● QUOTED TEXT:
# New to Kayak Uuse some Advice



## capnjohn (Oct 3, 2010)

Getting bored on Lake Erie with the walleye. One more trip and freezer is full for me and my wife for the winter. Thinking of doing a kayak, just for fly rod, fun fishing over the summer and steel head in the fall. Never did kayak before so could use some realistic advice.

Here are the particulars....Weight 190...age 66... location Geneva......experience...all my life n the water currently hold 25 ton Masters License. Will use kayak at ...New Lyme Lake....Payne Creek pool on the Grand.....Upstream from Harpersield Dam on the Grand.......north coves on PYM....Jay Lake at WB....West end (10 mph zone) on WB. Shipping channel at Conneaut Creek. 

Was thinking of not spending a lot of money on first try so this one looks good to me. Opinions please, and many thanks 

http://www.walmart.com/ip/Sun-Dolph...et003&beacon_version=1.0.1&findingMethod=p13n


----------



## Opiedog (Jan 7, 2009)

capnjohn said:


> Getting bored on Lake Erie with the walleye. One more trip and freezer is full for me and my wife for the winter. Thinking of doing a kayak, just for fly rod, fun fishing over the summer and steel head in the fall. Never did kayak before so could use some realistic advice.

● INFORMATION SUPPLIED:
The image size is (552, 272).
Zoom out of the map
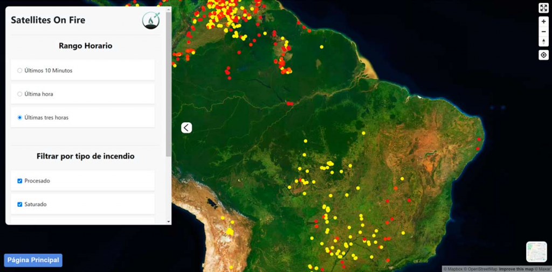pyautogui.click(x=543, y=32)
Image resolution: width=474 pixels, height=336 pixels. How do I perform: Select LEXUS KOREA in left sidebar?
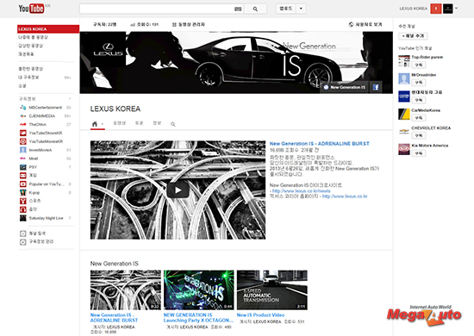click(x=48, y=29)
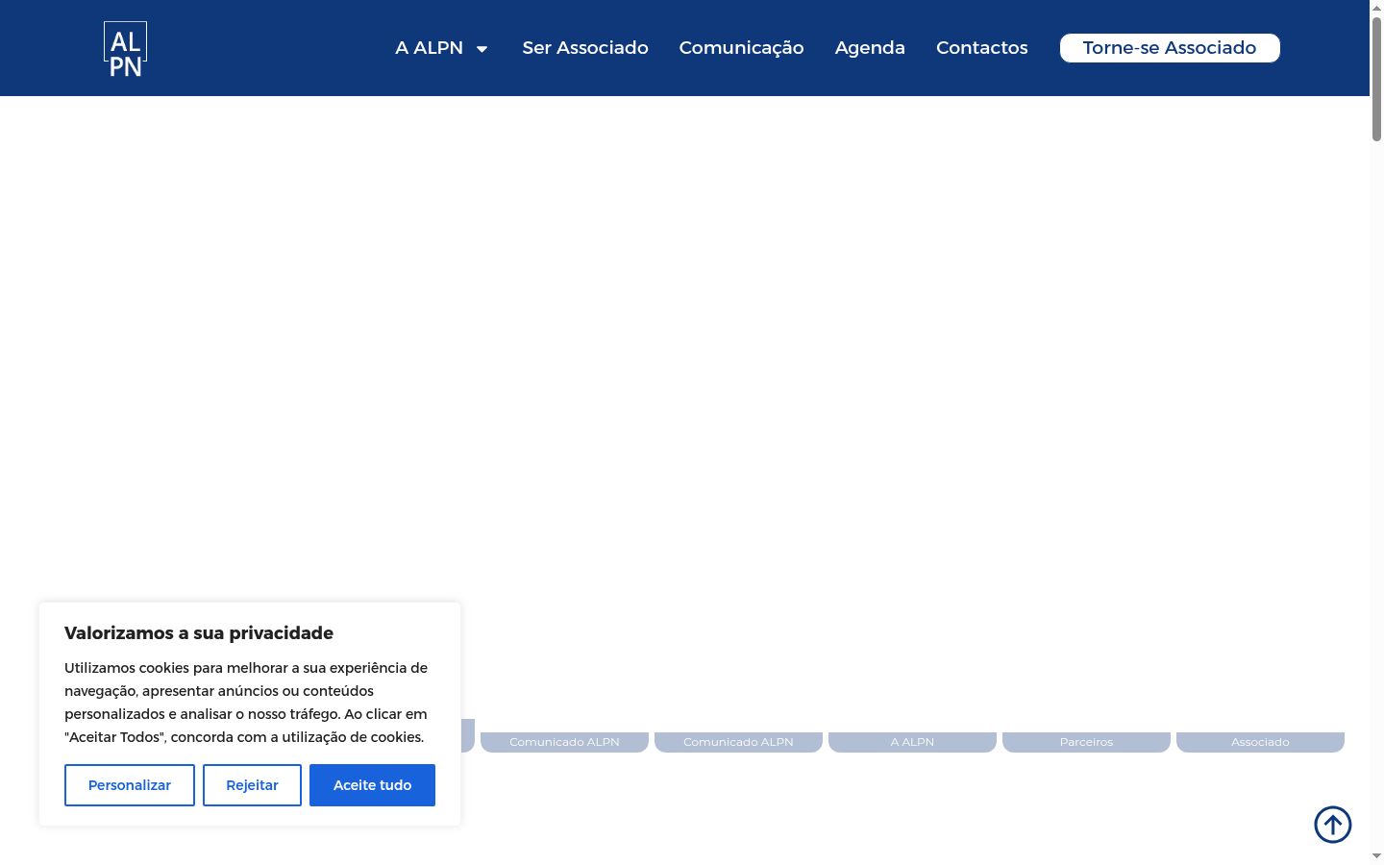Image resolution: width=1384 pixels, height=865 pixels.
Task: Open the Contactos page link
Action: tap(982, 48)
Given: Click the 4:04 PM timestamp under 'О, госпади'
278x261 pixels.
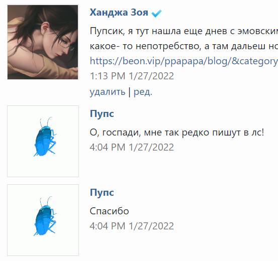Looking at the screenshot, I should [x=132, y=148].
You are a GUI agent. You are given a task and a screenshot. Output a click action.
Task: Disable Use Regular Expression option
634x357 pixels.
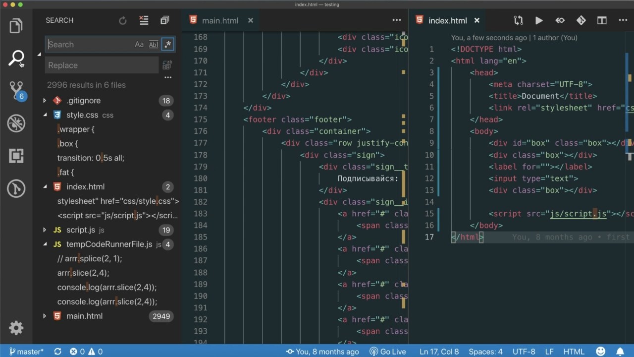pyautogui.click(x=168, y=45)
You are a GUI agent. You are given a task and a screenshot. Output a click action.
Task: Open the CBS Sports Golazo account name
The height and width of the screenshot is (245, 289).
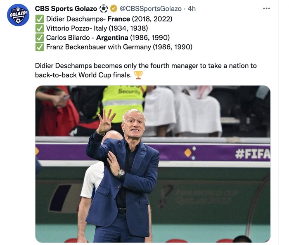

● TO BE DONE:
A) From the kayak advice thread, list every place where capnjohn says he will use the kayak.
B) Answer these questions using the kayak advice thread:
(i) What license does capnjohn currently hold?
(ii) What fish does capnjohn plan to go after in the fall?
(iii) What date appears beside Opiedog's name?
C) Carry on the kayak advice thread from the point where it stops.

● THE RESPONSES:
A)
- New Lyme Lake
- Payne Creek pool on the Grand
- Upstream from Harpersield Dam on the Grand
- North coves on PYM
- Jay Lake at WB
- West end (10 mph zone) on WB
- Shipping channel at Conneaut Creek

B)
(i) A 25 ton Masters License.
(ii) Steelhead.
(iii) Jan 7, 2009.

C)
> 
> Here are the particulars....Weight 190...age 66... location Geneva......experience...all my life n the water currently hold 25 ton Masters License. Will use kayak at ...New Lyme Lake....Payne Creek pool on the Grand.....Upstream from Harpersield Dam on the Grand.......north coves on PYM....Jay Lake at WB....West end (10 mph zone) on WB. Shipping channel at Conneaut Creek.
> 
> ...


----------



## Opiedog (Jan 7, 2009)

I think one of the most important aspects to consider is how long you will typically be fishing at any one time. If it's just for a couple of hours or less, you can go with just about anything. On the other hand, if you want to fish 4 or more hours I would highly suggest looking at something a little more elite. The seat needs to be special, it means everything. 
Also, how elaborate do you think you'll accessorize your ride? Rod holders so you can troll? Depth/Fish finder? A cooler for the keepers? Not to sound like a snob, but I would look at something a little more upscale. Otherwise I don't believe you'll enjoy your choice.


----------



## streamstalker (Jul 8, 2005)

Very crappy kayak in every respect.


----------



## capnjohn (Oct 3, 2010)

Probably only use the kayak for a couple of hours normal time. Might use it for 4 hrs some days. Was looking around tonight and found this one

http://www.dickssportinggoods.com/p...6.4417969&categoryId=13020065&fg=Availability

Any opinions of this one? Also any suggestions of fairly good quality at low end price. Hate to spend a lot of money and find it's not cup of tea.

Thanks ..... John


----------



## GasFish26 (Aug 15, 2012)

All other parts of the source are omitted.